Wayne gets $40k grant for trails at county park
February 15, 2012 —
The first phase of a property-wide trail system at the county park will be started in the spring, according to Mike Wood of Woodland Design, a local design company.
Wood developed the master plan for the site a few years ago. This will be the first project in that plan.
Wood made a presentation of the trail design at the commissioners’ meeting on February 7. The official name of the park, which is located behind the county recycling and 911 Center on Route 652 in Berlin Township, is the Wayne County Recreational Complex.
The trail, which will be 1,500 linear feet, will circle around two soccer fields that exist there already.
“Many parents who bring their kids to soccer practice and another sport can use the trail while they wait for practice to end,” Wood said.

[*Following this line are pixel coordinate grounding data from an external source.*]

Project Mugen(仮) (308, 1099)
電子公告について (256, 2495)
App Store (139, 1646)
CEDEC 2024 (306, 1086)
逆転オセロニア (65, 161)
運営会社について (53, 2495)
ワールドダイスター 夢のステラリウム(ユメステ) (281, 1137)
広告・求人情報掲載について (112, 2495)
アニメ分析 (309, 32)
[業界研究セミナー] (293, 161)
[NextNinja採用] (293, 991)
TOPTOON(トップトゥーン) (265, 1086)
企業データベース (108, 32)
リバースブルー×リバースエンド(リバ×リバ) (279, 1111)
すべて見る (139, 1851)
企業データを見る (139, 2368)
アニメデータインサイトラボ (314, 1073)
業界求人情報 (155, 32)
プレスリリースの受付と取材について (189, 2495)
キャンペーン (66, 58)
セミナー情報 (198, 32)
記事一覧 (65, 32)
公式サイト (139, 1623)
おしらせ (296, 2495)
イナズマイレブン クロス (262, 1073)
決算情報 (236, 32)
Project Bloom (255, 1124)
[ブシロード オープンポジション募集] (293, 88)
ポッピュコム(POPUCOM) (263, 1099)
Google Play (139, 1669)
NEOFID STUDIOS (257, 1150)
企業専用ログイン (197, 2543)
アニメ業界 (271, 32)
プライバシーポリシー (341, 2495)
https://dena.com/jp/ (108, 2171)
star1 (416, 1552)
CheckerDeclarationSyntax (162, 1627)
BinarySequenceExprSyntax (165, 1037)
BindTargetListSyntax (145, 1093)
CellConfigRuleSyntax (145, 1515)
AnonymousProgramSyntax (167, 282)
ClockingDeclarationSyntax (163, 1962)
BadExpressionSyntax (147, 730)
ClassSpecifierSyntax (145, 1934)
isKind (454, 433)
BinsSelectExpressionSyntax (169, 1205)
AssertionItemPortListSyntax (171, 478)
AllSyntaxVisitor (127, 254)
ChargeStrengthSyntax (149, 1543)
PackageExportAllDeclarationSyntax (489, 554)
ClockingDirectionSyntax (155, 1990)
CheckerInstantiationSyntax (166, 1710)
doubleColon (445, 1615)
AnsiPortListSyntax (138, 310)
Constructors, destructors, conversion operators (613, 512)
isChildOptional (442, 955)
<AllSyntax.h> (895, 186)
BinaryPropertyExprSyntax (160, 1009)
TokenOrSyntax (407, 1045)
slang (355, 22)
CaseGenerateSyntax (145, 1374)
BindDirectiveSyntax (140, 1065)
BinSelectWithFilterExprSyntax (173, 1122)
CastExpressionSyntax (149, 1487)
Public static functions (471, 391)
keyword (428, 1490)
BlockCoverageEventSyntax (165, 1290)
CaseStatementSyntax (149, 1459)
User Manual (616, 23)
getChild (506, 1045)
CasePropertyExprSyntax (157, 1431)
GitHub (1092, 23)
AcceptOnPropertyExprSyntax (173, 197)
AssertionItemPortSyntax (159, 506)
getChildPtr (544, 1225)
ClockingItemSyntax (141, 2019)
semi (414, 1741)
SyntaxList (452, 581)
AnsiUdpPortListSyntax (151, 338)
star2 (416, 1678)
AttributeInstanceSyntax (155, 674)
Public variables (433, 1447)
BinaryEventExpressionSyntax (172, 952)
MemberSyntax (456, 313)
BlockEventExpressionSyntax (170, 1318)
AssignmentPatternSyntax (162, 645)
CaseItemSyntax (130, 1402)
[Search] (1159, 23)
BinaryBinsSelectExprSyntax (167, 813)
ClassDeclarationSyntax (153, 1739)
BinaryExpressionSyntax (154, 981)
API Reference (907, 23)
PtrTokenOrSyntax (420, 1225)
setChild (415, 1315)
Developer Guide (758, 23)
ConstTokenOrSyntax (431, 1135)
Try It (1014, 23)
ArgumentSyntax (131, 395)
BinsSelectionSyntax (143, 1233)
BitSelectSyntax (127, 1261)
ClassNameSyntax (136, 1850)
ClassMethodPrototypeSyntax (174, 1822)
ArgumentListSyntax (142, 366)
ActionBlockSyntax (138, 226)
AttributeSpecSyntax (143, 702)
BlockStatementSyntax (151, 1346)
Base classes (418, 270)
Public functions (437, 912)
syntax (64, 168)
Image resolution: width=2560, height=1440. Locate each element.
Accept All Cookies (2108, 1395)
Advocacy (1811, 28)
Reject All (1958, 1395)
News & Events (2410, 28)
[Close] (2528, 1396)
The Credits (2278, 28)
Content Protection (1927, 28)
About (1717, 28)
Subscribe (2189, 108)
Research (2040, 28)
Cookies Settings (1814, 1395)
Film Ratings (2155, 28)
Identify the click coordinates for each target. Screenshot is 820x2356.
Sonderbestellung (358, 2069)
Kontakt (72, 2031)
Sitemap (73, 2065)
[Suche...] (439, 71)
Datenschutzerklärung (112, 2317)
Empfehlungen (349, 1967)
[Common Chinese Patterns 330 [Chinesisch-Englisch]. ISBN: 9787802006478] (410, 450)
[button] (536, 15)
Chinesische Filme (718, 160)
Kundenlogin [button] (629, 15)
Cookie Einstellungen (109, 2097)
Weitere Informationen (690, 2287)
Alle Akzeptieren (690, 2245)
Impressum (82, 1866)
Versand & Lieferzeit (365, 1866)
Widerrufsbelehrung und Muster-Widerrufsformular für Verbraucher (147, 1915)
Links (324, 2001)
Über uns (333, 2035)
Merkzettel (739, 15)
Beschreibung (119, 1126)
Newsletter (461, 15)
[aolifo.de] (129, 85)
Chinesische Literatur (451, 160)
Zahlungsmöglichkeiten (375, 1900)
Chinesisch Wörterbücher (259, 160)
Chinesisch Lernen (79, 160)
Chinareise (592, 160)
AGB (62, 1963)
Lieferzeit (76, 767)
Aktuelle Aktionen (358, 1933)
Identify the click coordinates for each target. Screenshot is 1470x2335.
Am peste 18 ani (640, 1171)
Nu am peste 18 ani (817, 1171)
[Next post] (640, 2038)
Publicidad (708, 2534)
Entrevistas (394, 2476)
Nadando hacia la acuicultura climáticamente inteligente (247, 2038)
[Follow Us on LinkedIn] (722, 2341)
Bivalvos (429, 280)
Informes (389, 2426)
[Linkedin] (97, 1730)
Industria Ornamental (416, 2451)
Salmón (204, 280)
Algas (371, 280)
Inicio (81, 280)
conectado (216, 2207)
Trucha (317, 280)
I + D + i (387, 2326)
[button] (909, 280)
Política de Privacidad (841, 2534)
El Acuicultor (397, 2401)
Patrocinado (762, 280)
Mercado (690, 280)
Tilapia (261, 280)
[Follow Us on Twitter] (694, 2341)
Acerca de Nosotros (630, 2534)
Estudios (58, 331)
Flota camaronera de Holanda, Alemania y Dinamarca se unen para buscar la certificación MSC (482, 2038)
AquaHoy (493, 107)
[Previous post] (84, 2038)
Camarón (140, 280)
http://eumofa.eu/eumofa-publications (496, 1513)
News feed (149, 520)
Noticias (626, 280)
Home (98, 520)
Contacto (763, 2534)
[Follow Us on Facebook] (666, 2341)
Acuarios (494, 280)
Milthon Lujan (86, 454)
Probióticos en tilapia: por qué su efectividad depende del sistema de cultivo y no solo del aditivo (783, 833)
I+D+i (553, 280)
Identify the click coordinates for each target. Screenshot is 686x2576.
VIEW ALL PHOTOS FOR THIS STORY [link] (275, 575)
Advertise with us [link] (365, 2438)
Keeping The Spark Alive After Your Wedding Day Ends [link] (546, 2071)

A unique feature of the trail will be the creation of nine activity stations that encourage walkers to perform a particular exercise, like doing 10 push-ups or other aerobic exercise, Wood said. The trails can also be used for cross-county skiing and trail bikes.
This is a very popular concept in several community parks in the state, he said.
“The total cost of the project will be $80,000,” said Jim Martin, a private consultant who works with Wood on projects like this. “Forty thousand dollars will come from the Department of Conservation and Natural Resources (DCNR), $20,000 will come from the Community Development Block Grants (CDBG) and $20,000 from the county general fund.”
“This will kick-off a larger trail system at the site, which is planned,” Wood said. “There will be handicapped-accessible parking and the trail’s surface will be a stone-dust calcium mixture that’s easy to walk on, not like concrete.”
At the park, there will be trails for conservation, trails for recreation and places for essential services.
“No restrooms are in the plan, but there may be some in the future,” Wood said.
Once the bids are received, the construction will begin with a timeline of about 60-days for completion.
“This will get people wanting to have the entire trails completed,” he said.